Strategies to Tackle Human Error
Organizations apply a variety of strategies to secure information. Many of these are based on lessons from the human-factor engineering discipline. Some well-known examples include the following:
- Eliminating strategies that make it possible for system users to make a mistake. For example, you could use automated safeguards such as cryptography, password management, identity and access management, network access rules and automatic standby locks.
- Using prevention strategy approaches to support someone in the correct execution of tasks, such as checklists, awareness campaigns, procedures, disciplinary measures, litigation threats, training and retraining.
- Using a mitigation strategy to mitigate the consequences of errors by making sure detection mechanisms are in place to correct situations before they become an incident. Examples include audits, internal control, breach detection solutions, system monitoring and surveillance.
Developing Helpful Programs
Additionally, the aviation and health care industries support a holistic error prevention approach to change conditions in the organization, the environment and the systems that people work with. These systemic (socio-technical) strategies could be of great benefit to information security.
Crew resource management (CRM) is a training program developed for airline crews to learn how to manage and behave during an incident. CRM training encompasses communication, situational awareness, problem-solving, decision-making and teamwork. The application of CRM in health care and aviation has proven to significantly reduce errors. When applying this method to information security, it is important to recognize that humans are your strongest links in times of crisis. Security incidents will happen, and staff should be trained to recognize and contain them. Rehearsing possible incident scenarios with your team and taking time to imagine other risks will prepare the team for possible scenarios. In the case of an ongoing data breach, staff will be prepared to make the best possible use of equipment, procedures and each other.
Decades’ worth of data from aviation incident reporting systems have been effectively used to redesign aircraft, air traffic control systems, airports and pilot training. Information security specialists should also keep analyzing security incidents and near misses. Without such analysis, there is no way to uncover recurring errors. Investigations should target the people involved, the team, the workplace, the organization, third parties and the information and communications technology systems. The important issue is not who blundered, but how and why the incident occurred.
It has long been recognized that distractions, fatigue, workload, poor environmental conditions and poor system and process design influence the number of medical errors. These factors should also be included in information security risk assessments. For example, overworked staff members are more likely to deviate from the expected security behavior.

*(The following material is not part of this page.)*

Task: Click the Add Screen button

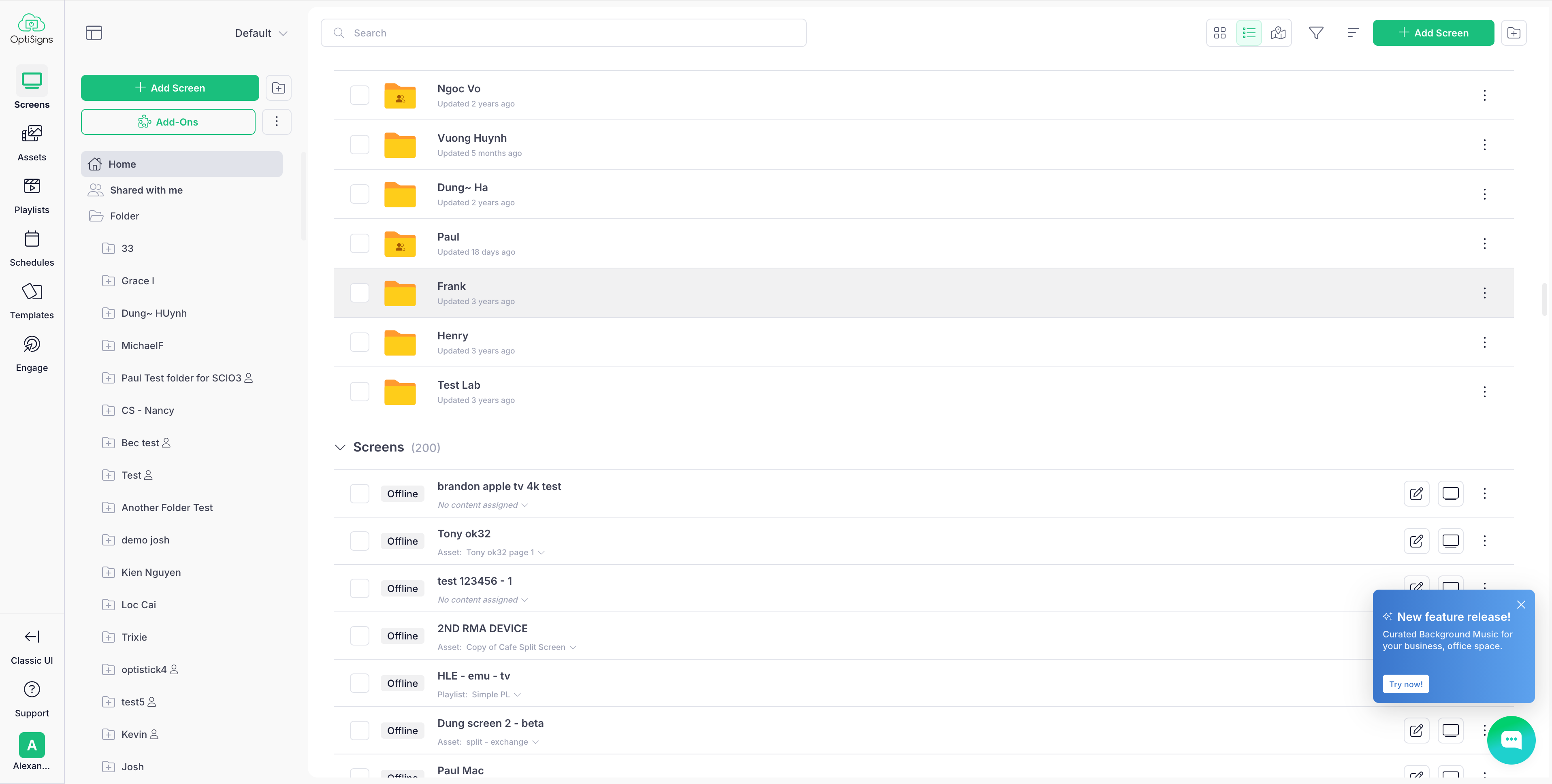Action: (x=1433, y=32)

Finally, leadership is essential to change the conditions in which you work. Local “champions” (security officers, auditors, data protection officers, compliance officers, crisis managers, etc.) can motivate others, but major changes toward a secure and resilient organization require technological investment, direction and support from the leaders who demonstrate their own commitment to information security.
It is human to make errors, and they can never be 100 percent prevented. A mixture of strategies may help to prevent human errors from turning into security incidents. Successes in human error reduction in aviation give hope, while studies of medical errors provide valuable insight. Information security can improve greatly when you keep learning from other sectors and collaborate to share knowledge.